Troop One of the Labrador eBook

This eBook from the Gutenberg Project consists of approximately 200 pages of information about Troop One of the Labrador.

Troop One of the Labrador eBook

This eBook from the Gutenberg Project consists of approximately 200 pages of information about Troop One of the Labrador.

With his compass Jamie sighted from the tree to the rock, and to his satisfaction the rock, lying due south, fell within his line of sight, but at the extreme easterly end of its northerly face instead of at the centre, the point from which he had run his original line.  He now paced the distance, which proved to be a little farther than twenty of Jamie’s longest strides, which he accounted for again by reasoning that a man could take longer steps than he could stretch with his short legs.

Then for the first time Jamie observed two stones, one on top of the other, at the foot of the rock and at the very place to which his compass had directed him.  He lifted the stones and an examination proved that they had not long since been placed in the position in which he found them.  Both had marks of earth upon them on the lower side, but the stone which was below rested upon the carpet of caribou moss which covered the ground and prevented it from coming in contact with the earth.  It could not, therefore, have been stained with soil in the place where Jamie now found it.

“They was put there as a pilot mark!  They shows the true mark of the place to pace from,” he soliloquized, replacing them in the position in which he had found them.  “I’ll take un as a pilot, whatever, and see how she comes out on the next track.”

He returned to the little hackmatack tree and again consulted the paper.

“Forty paces west to a round rock,” he read, observing, “that won’t be so hard now as findin’ the hackmatack tree.  ’Twill be easier to see, whatever.”

Methodically he gathered some stones and erected a small pedestal upon which to rest his compass while he ran his westerly line.  Loose stones of proper size were hard to find.  The smaller ones were frozen fast to the ground, and the larger ones were too heavy for him to move.  But presently he collected a sufficient number of small stones to form a pedestal a foot and a half high.

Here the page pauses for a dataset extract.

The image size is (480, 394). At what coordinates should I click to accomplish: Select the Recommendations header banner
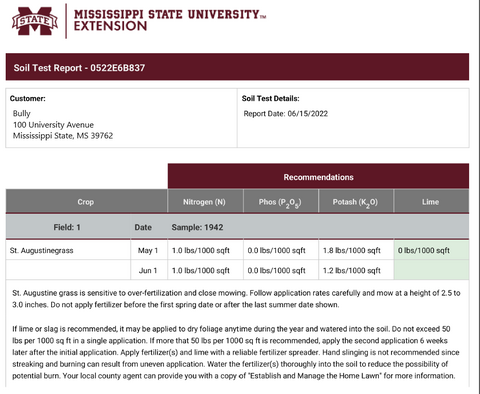[x=318, y=177]
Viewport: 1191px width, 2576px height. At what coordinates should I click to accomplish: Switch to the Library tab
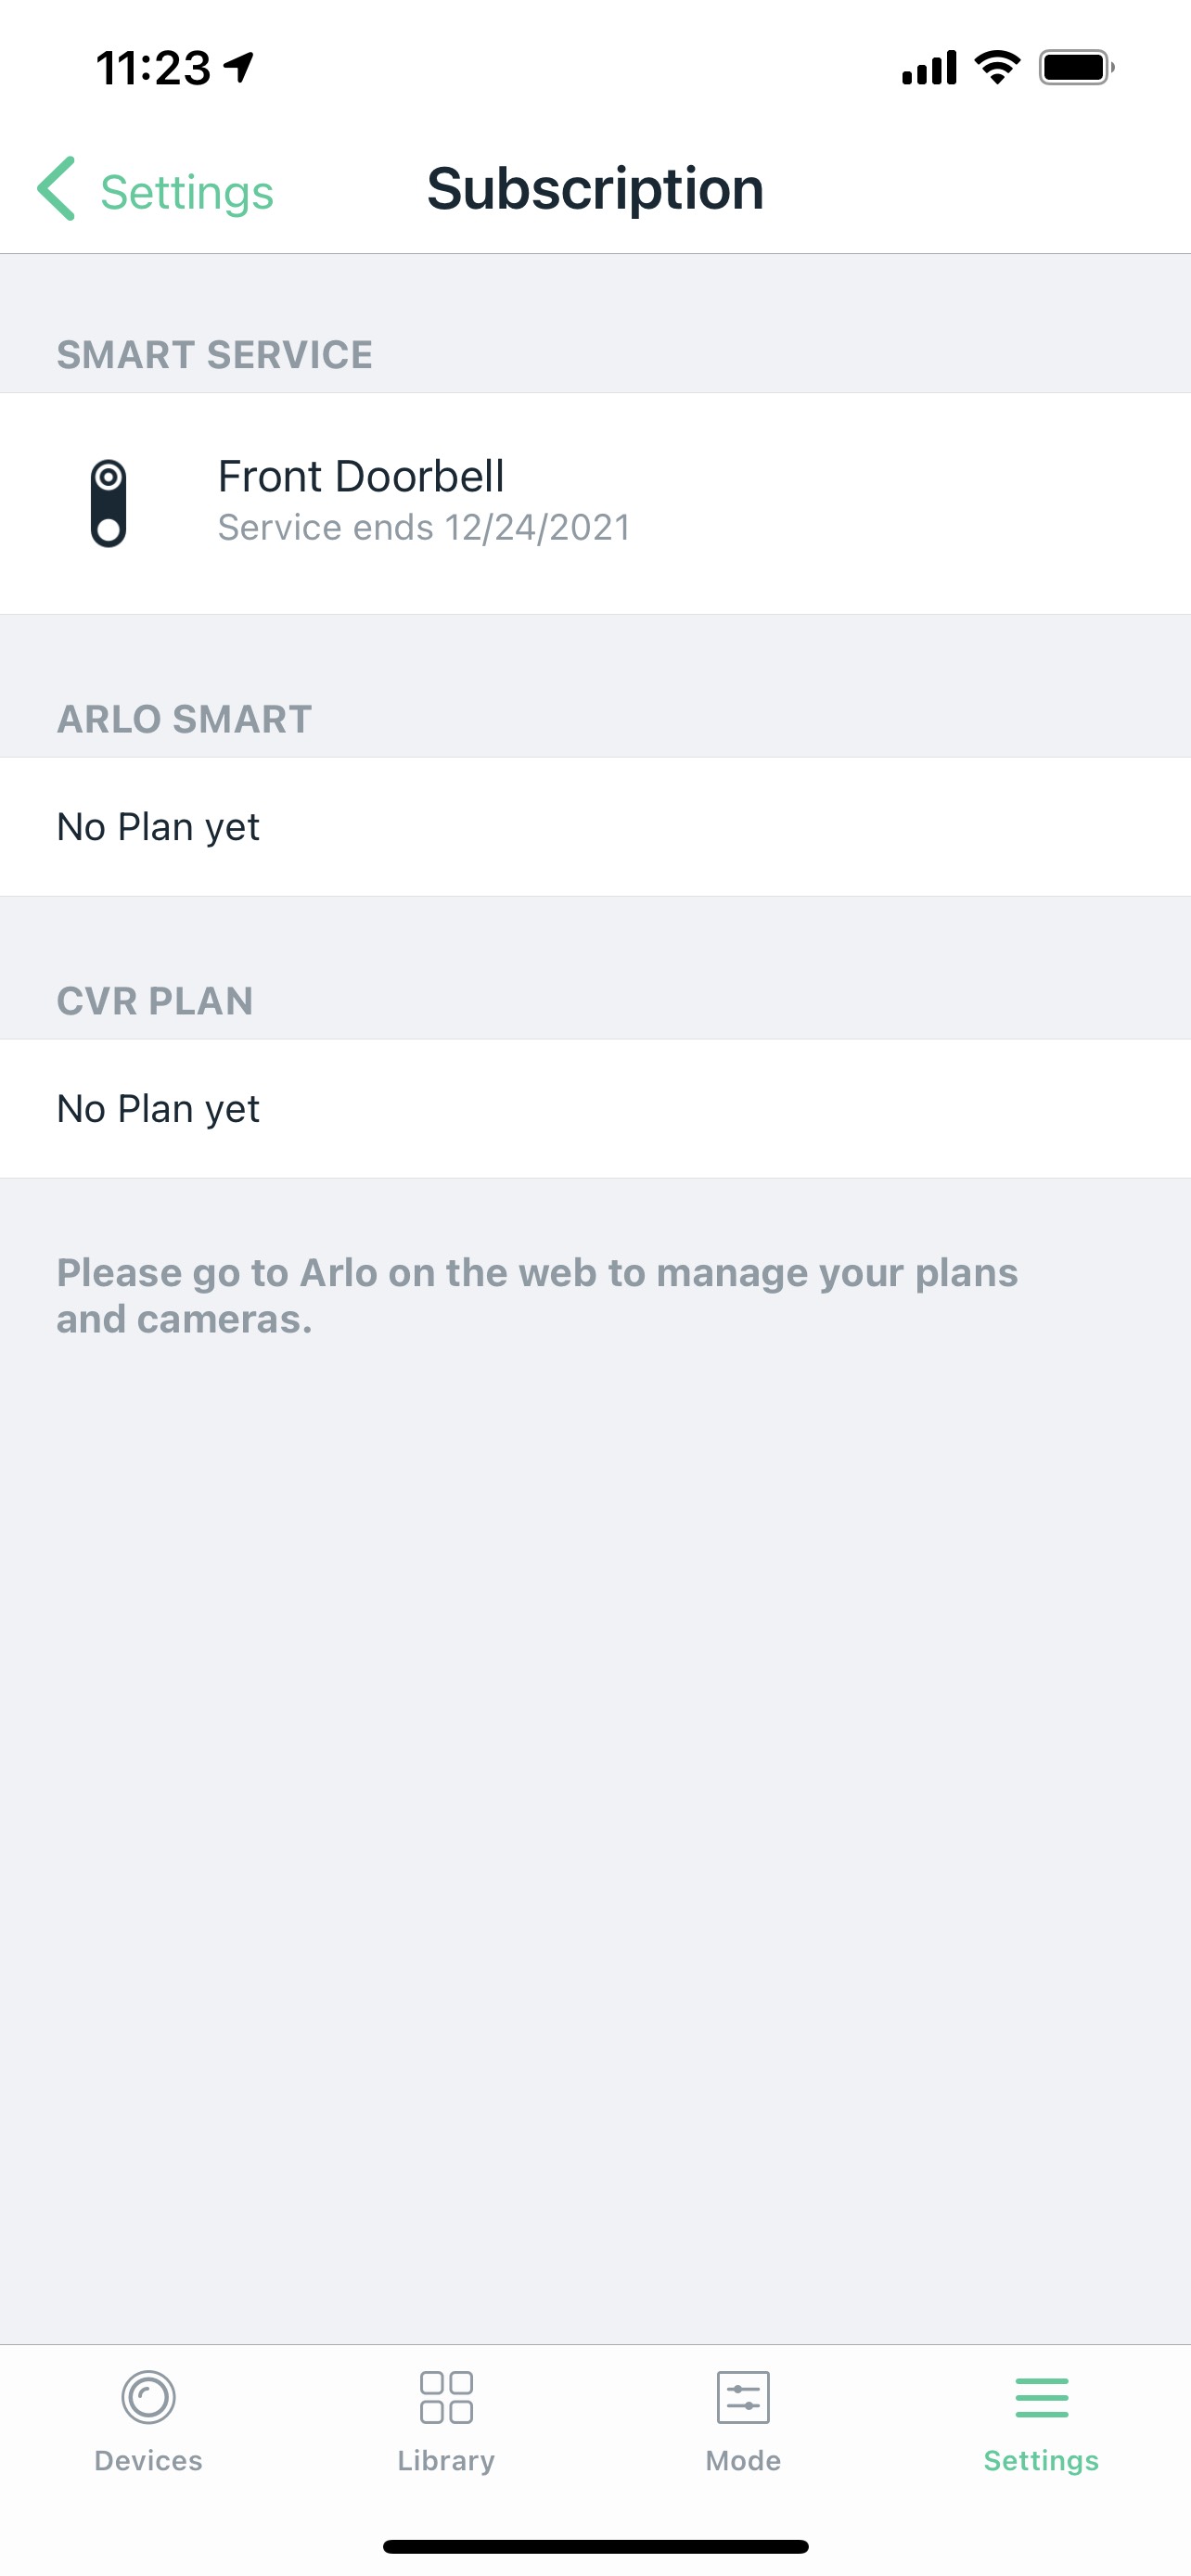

Upon the top of this he levelled his compass, and turned it until the needle, swinging freely, rested upon the north point on the dial.  Then, as before, he placed a match upon the face of the compass to form a line from the “E” to the “W” on the dial.  Crouching down upon the ground Jamie sighted, as before, to a distant tree, but as he did so be became suddenly aware that the light was fading.  He had been much longer than he had realized, consuming a great deal of time in examining the signs around the big rock and in taking his distances from the rock.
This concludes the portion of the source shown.